The exhibition was designed specifically for the National Gallerie, the famous "temple of light and glass" designed by Mies van der Rohe. To block out the light that streams in from every angle Demand has framed this exhibition in miles of heavy felt curtaining hanging some 15 metres from the ground. It creates a theatricality that heightens the eerie 'not quite not rightness' of the giant dia-sec C prints.
For those not familiar with Demand's work - he creates life sized models of imagery he takes from photography and then rephotographs them using a medium format camera. The models are made from card board and there is no digital retouching. Every single component of the image is created from scratch.

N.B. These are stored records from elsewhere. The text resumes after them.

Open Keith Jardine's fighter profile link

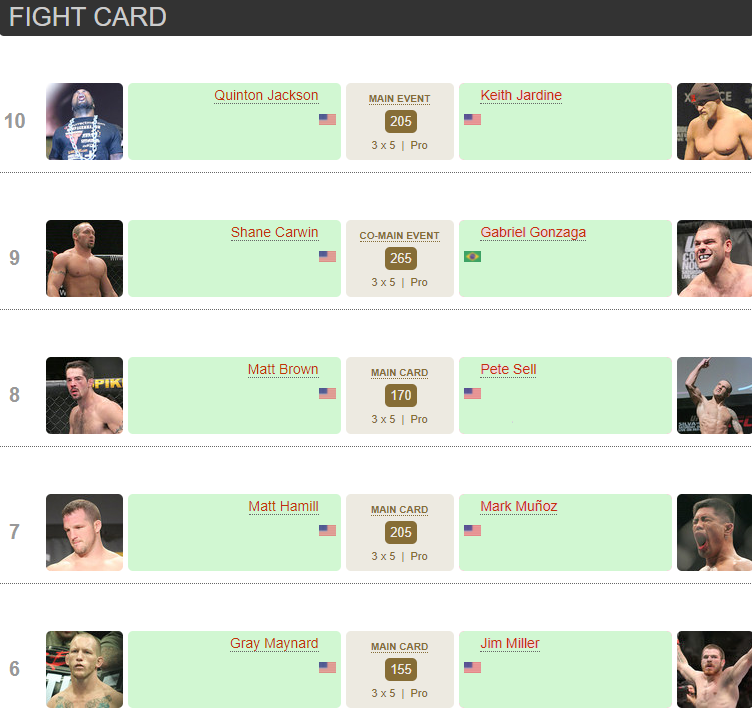tap(521, 96)
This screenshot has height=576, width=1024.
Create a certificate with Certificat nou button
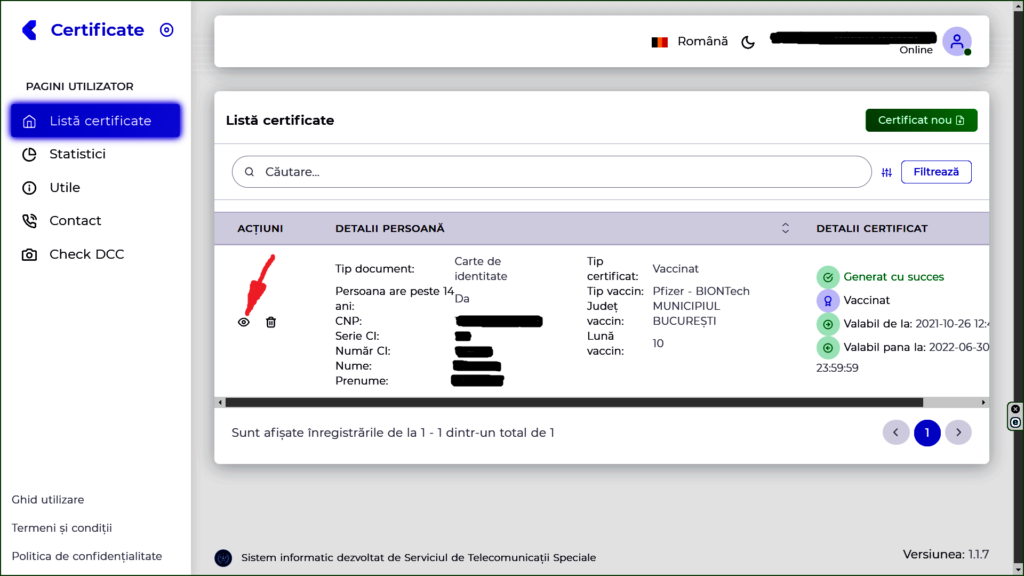pyautogui.click(x=921, y=119)
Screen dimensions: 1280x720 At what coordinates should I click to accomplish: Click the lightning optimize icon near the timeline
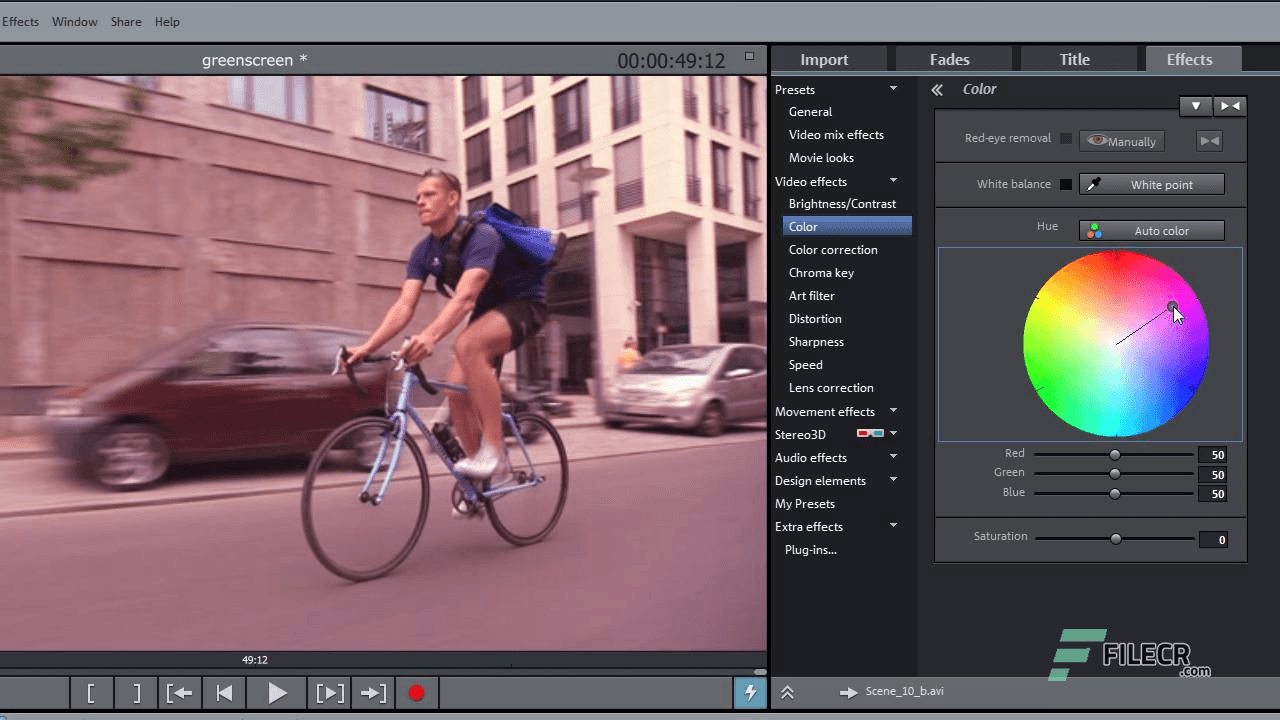750,692
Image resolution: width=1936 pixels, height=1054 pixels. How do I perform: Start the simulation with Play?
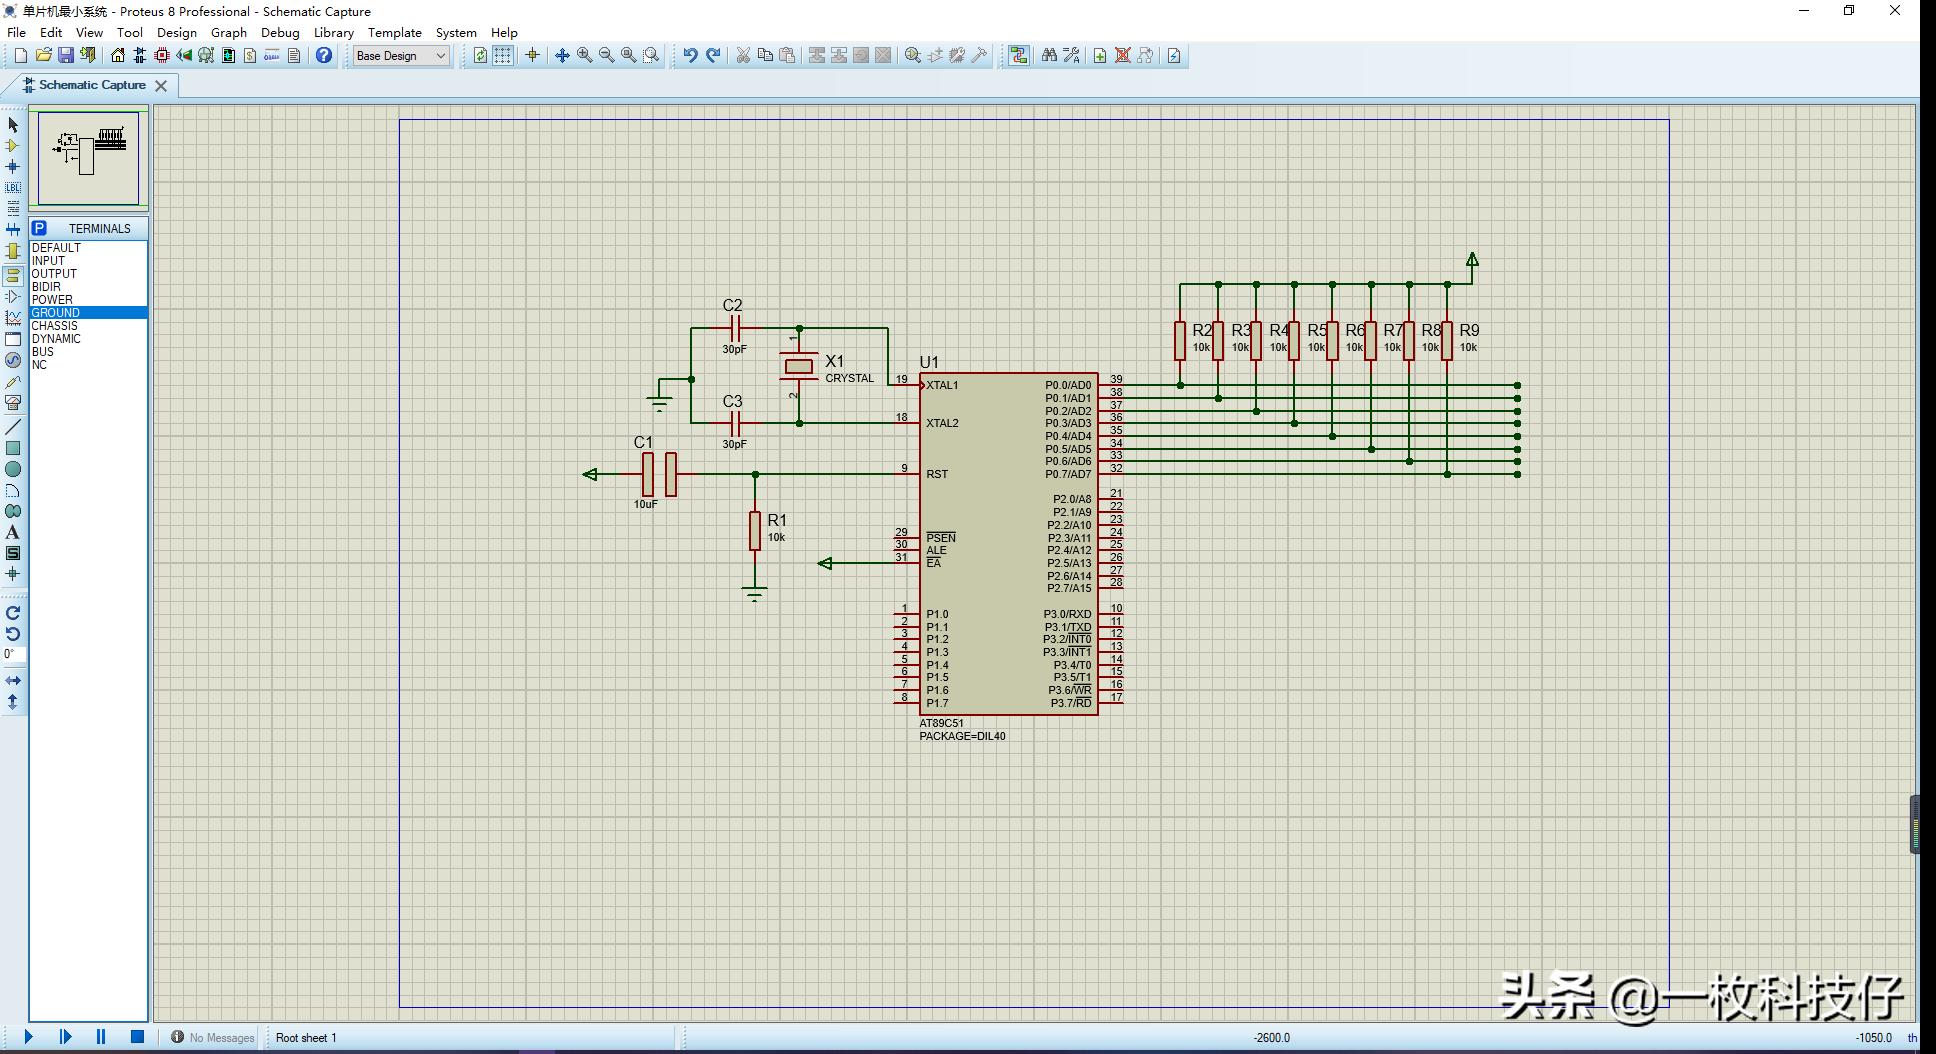pos(28,1037)
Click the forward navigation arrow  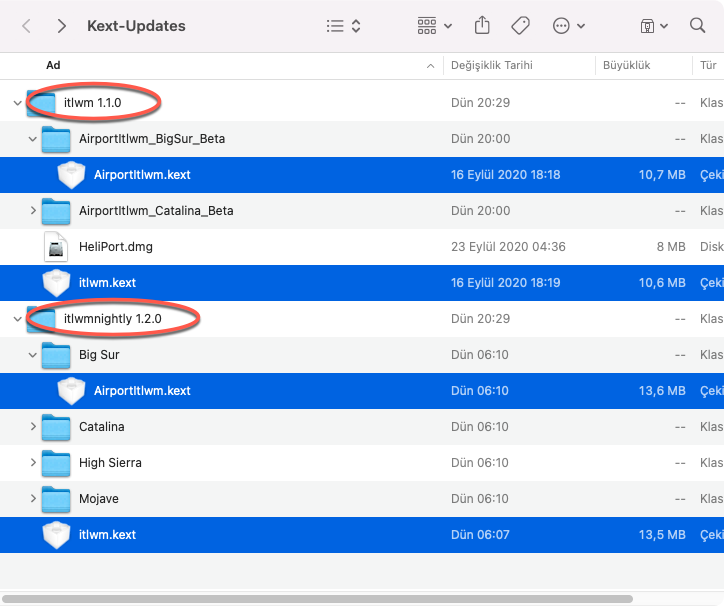point(62,26)
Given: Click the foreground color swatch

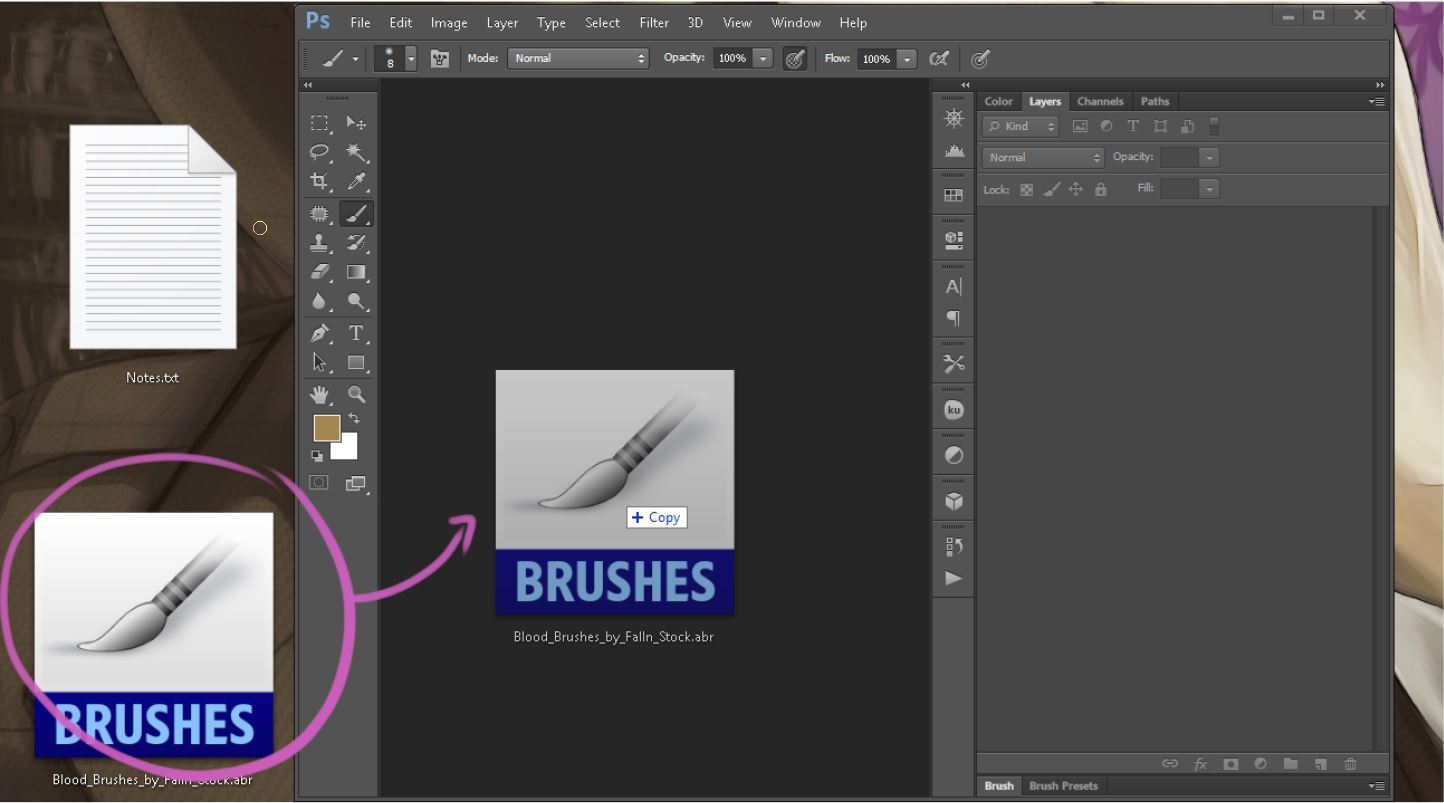Looking at the screenshot, I should (326, 428).

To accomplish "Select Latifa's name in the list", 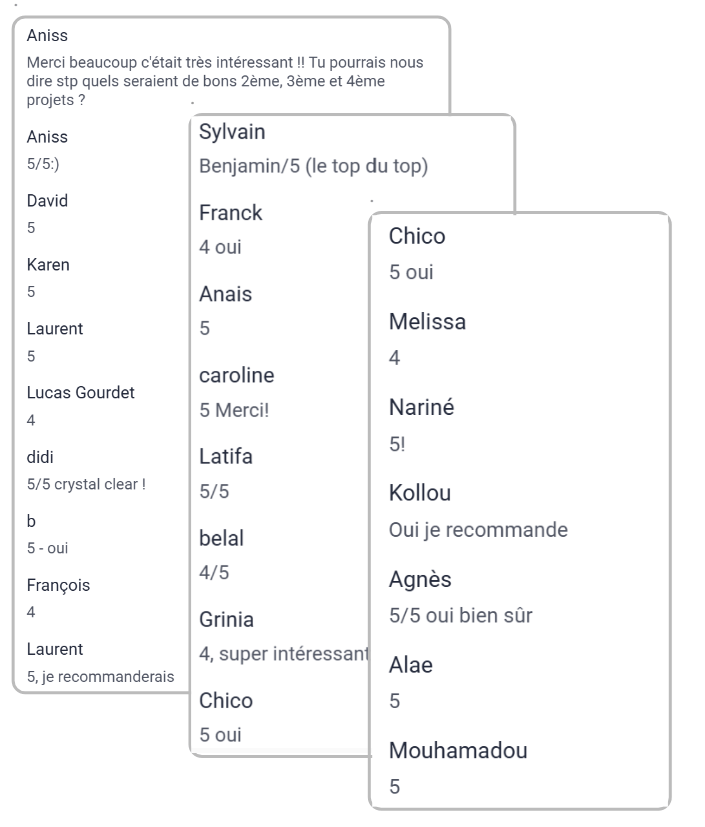I will tap(226, 457).
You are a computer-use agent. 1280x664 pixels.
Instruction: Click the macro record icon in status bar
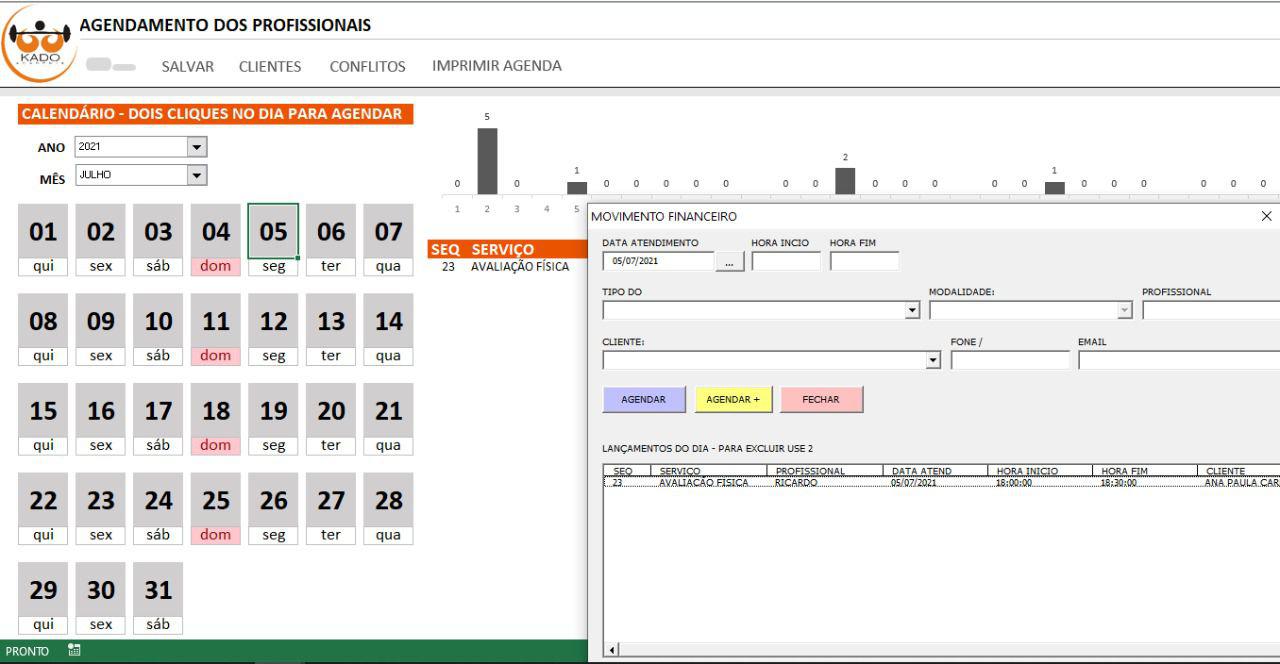pyautogui.click(x=74, y=651)
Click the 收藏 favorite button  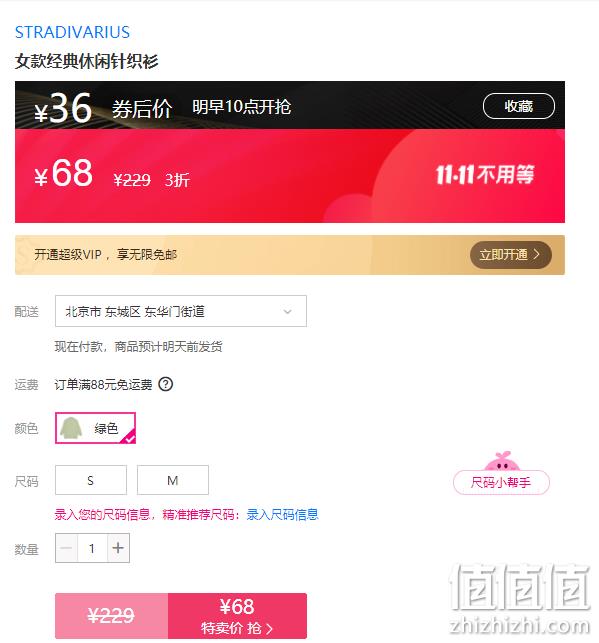tap(519, 106)
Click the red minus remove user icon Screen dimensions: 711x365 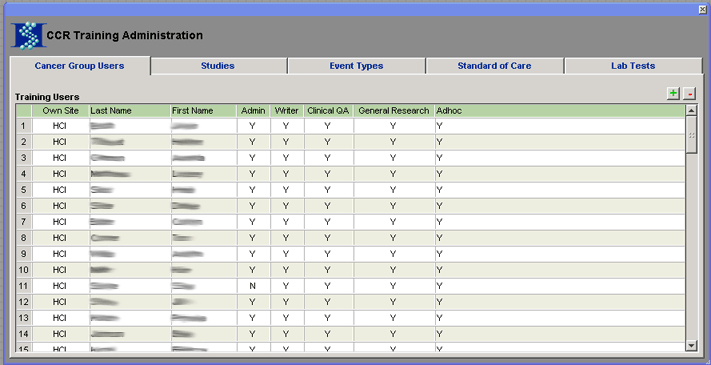689,93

Demand deletes humans, text and other details from his installations adding to their universality. Supposedly it makes it possible to read the images in many different ways.
For me I found the textual fragments that accompanied the imagery especially evocative. It was written specifically for the exhibition by dramaturgist by Botho Strauss.
"The image, after all, are like seals placed upon the invisible. But in some images there are empty spaces where the invisible has made notable inroads. It is present"
It is exactly the missing elements from Demand's work that make his imagery so 'present' and potent.
3 comments:
i really want to be this guy's studio assistant.
so cool you got to see this!!!
Oh that would be awesome. I think that would another 'at art school for ten years' job....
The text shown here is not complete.